After that, I moved from the stale playground of Khao San Road to the ultra modern and swanky Central Business District of Bangkok: Sathorn. Pip lives in a one-roomed apartment and she offered me her couch. Actually, it was more than just a couch. She gave me loads of toiletries sample, dresses, and fed me well. Her bookshelves are bulging with good books and excellent magazines. She let me use her iBook. At the moment, I live in a live of opulence. Yes-young and urban Bangkok yuppies are stinking rich. Having said that, Pip’s extremely modest and cool. As a strategic planner in a reknowned advertising company, she’s incredibly intelligent and well-informed. But is she like one of those executives who live and breathe advertising just for the glamour of it? No-far from that actually. Pip’s very involved with some local NGO’s and despite the fact that she has spent half of her life abroad, she’s still very much Thai at heart.
Pip’s apartment

Pip’s a food and culture aficionado. She knows of the best places to wine and dine: the little secret gems of Bangkok, tucked away in corners that we never seen. One day, she’d ask, “Ying, do you want to have a taste of heaven? This raw crab served at Thanon Luang Suan, is soooooo magical! And oh, if you want buckets full of sashimi, I also know the best place to go.” Best of all, it’s not terribly expensive.

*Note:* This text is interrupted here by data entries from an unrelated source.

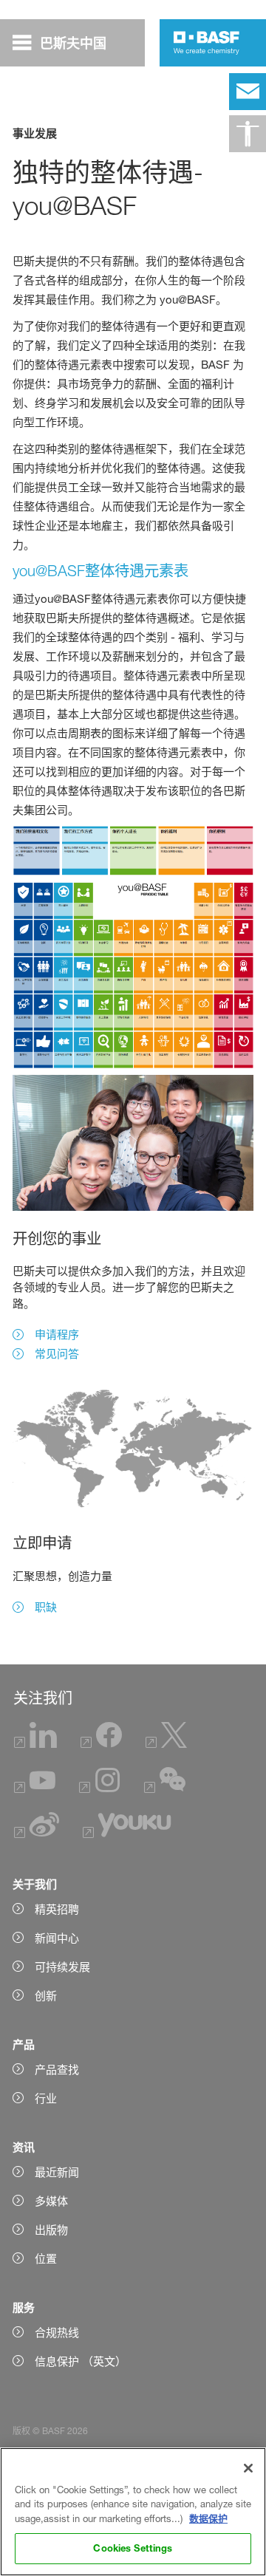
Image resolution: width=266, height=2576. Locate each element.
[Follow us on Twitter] (166, 1744)
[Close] (248, 2468)
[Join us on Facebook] (101, 1744)
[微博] (36, 1834)
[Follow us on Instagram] (99, 1789)
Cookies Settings (132, 2548)
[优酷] (126, 1834)
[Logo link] (206, 43)
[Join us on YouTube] (34, 1789)
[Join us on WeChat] (164, 1789)
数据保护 (208, 2518)
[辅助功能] (247, 133)
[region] (133, 2511)
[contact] (247, 91)
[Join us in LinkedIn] (35, 1744)
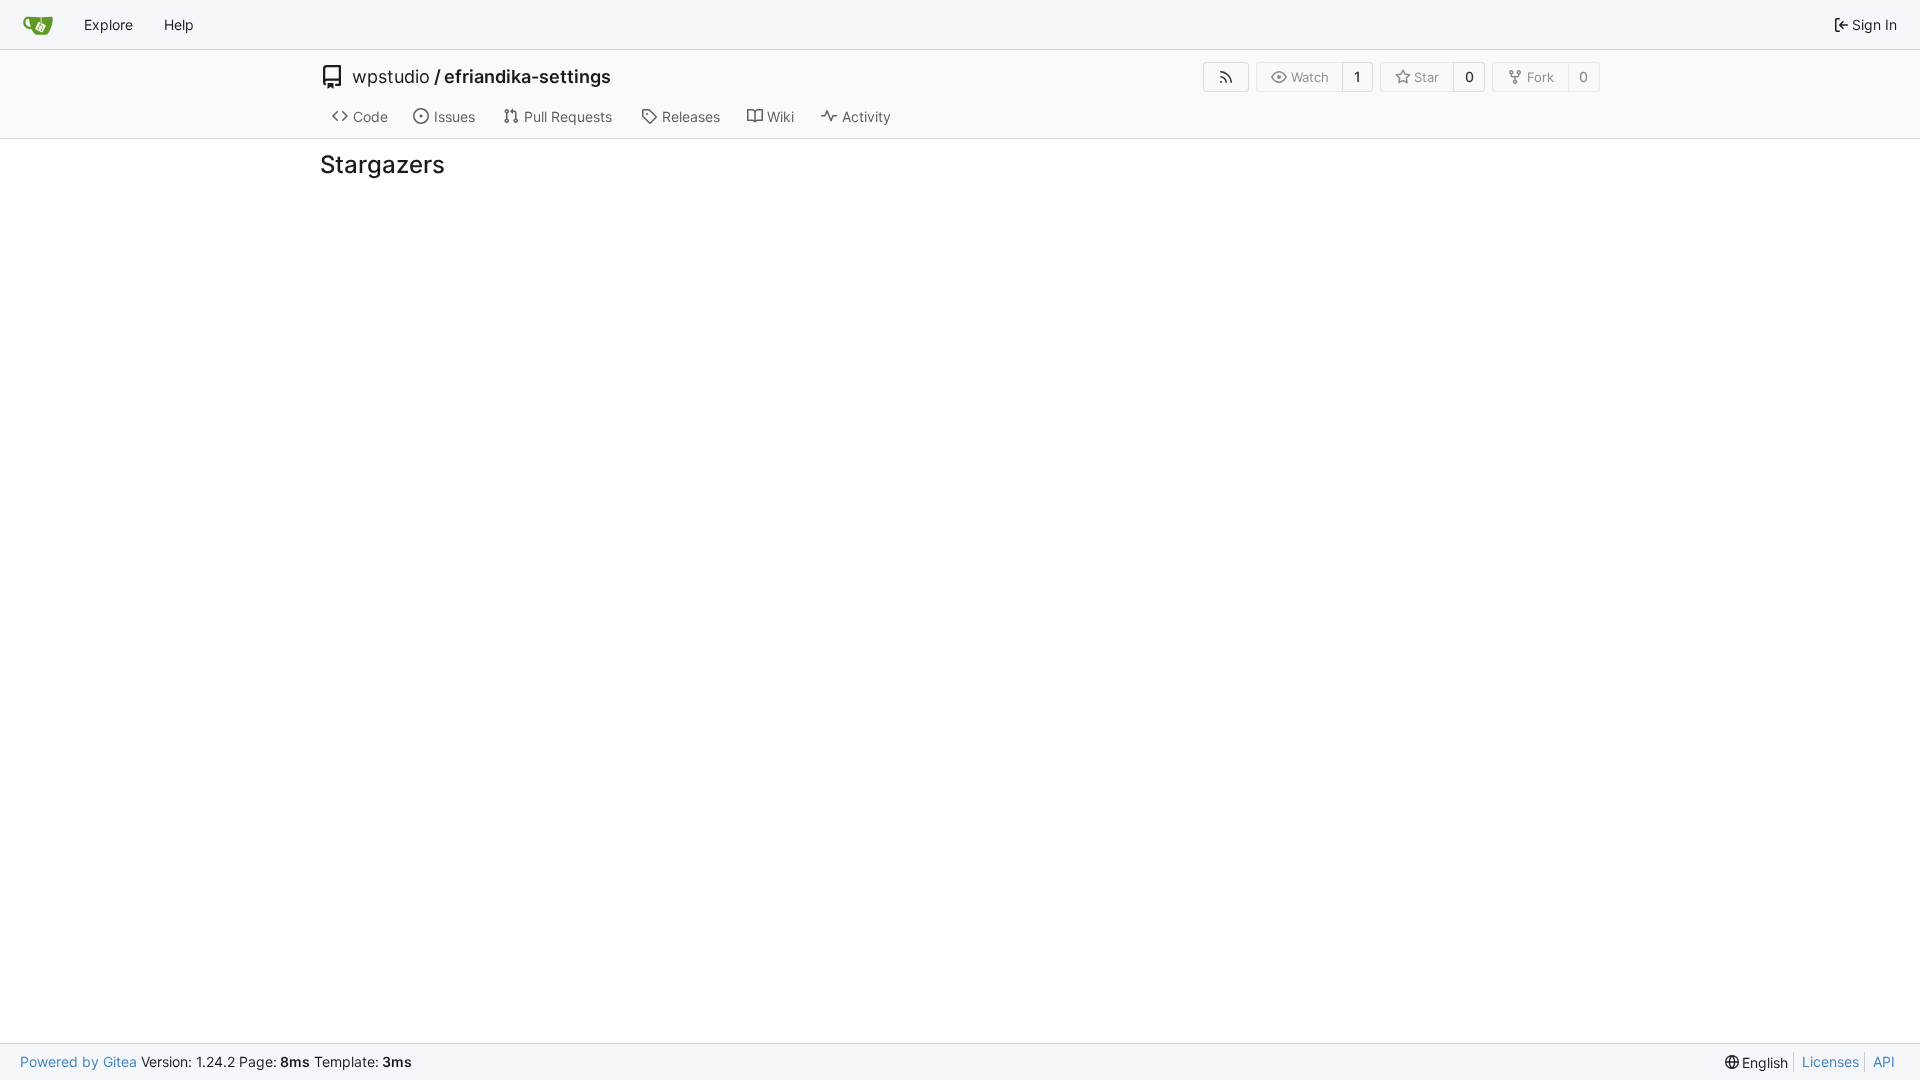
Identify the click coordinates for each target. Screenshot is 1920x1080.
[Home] (38, 25)
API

In a very cool cafe called Shades of Retro, Thong Lor

And as we suckle and chew the bits and pieces of seafood, she’d say suddenly, “Do you know wintermelon in Thai is called Fuck? And oh, when I was in London’s boarding school, I make sure I have a tub of seafood sauce with me. Screw cheese and farang food-all I need is spicy and sour seafood sauce!”

Mike had the opportunity to couchsurf with Pip too. I asked Pip if Mike could stay over when he gets back from Koh Samui and Pip responded with a: “If your friend doesn’t mind the floor, I’m alright with it.” Well, even I don’t mind the floor, so I doubt Mike will. Besides, Pip gave him a very comfortable pillow and had him sleep on a thick duvet. He even got a stuff dog for company-how’s that for trying to make you feel at home?

Mike and his puffy pillow

Anyway, I think I’ve got enough of ice-creams and watching DVDs. Heather (also I met her in Hanoi!) lent me 200 pounds so that I can get by in Europe. I got my tickets reconfirmed. This time, there should be no mistake.

Amsterdam, 4 July 2007, 1.30 am.
Flying on Egypt Air.

Wish me luck. And yes, I’d probably just have only 200-300 pounds with me for the journey.